Databricks Community

heathwinning · ‎08-01-2024

I recently set up an Azure Databricks workspace with an automatically created metastore and metastore-level root storage within the metastore blob storage account. All the catalogs, schemas, and tables/volumes have been created without a specified or external location, so the data all reside in the metastore blob storage account under the container named "unity-catalog-storage".

Because of the "System deny assignment created by Azure Databricks" I have no direct access to the metastore blob storage account, and therefore cannot set the access tier of some large raw files to Cool, nor can I create lifecycle management policies to do this automatically.

I regret not setting up a separate storage account for catalogs, but if possible I'd love to avoid risking migration of lots of data in lots of tables.

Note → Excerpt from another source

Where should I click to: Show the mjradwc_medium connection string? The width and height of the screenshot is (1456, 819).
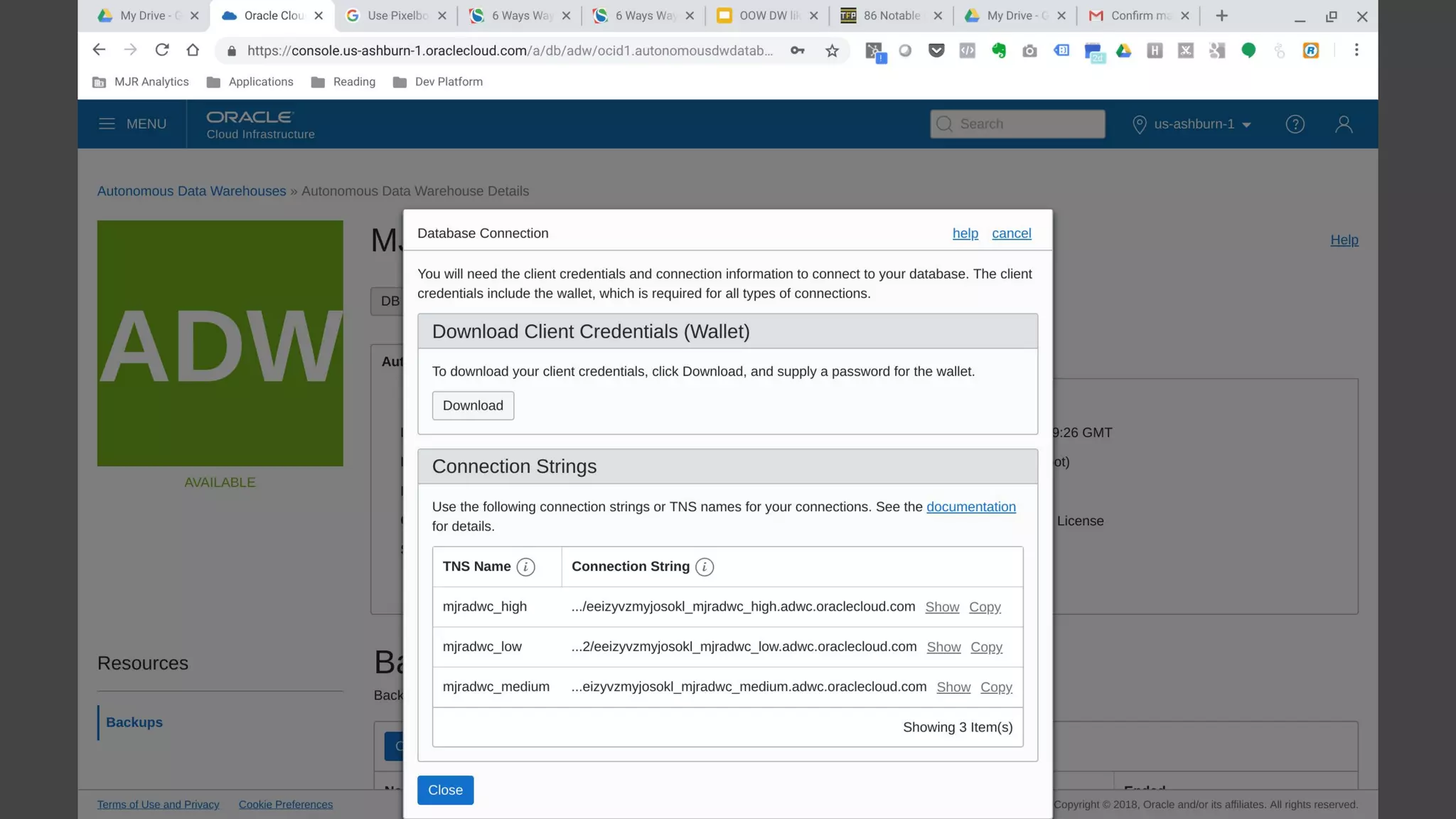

Is there a way to achieve the access required to configure Lifecycle management?

heathwinning · ‎08-07-2024

Thanks for your response, @Retired_mod. I already have Unity Catalog configured using an access connector and managed identity, these were automatically created by the Databricks workspace initialisation. The issue I'm facing is that [Azure Blob Lifecycle Management Policies](https://learn.microsoft.com/en-us/azure/storage/blobs/lifecycle-management-policy-configure?tabs=azu...) require access to the storage container, but I am prevented from doing this by the Deny assignment.

I have tried

logging in as the managed identity that has access to the storage container, but the managed identity is also blocked by a Deny assignment.
creating another managed identity with access to the storage container, but the resource group is blocked by a Deny assignment

I want to know if there is a way around these Deny assignments as an administrator.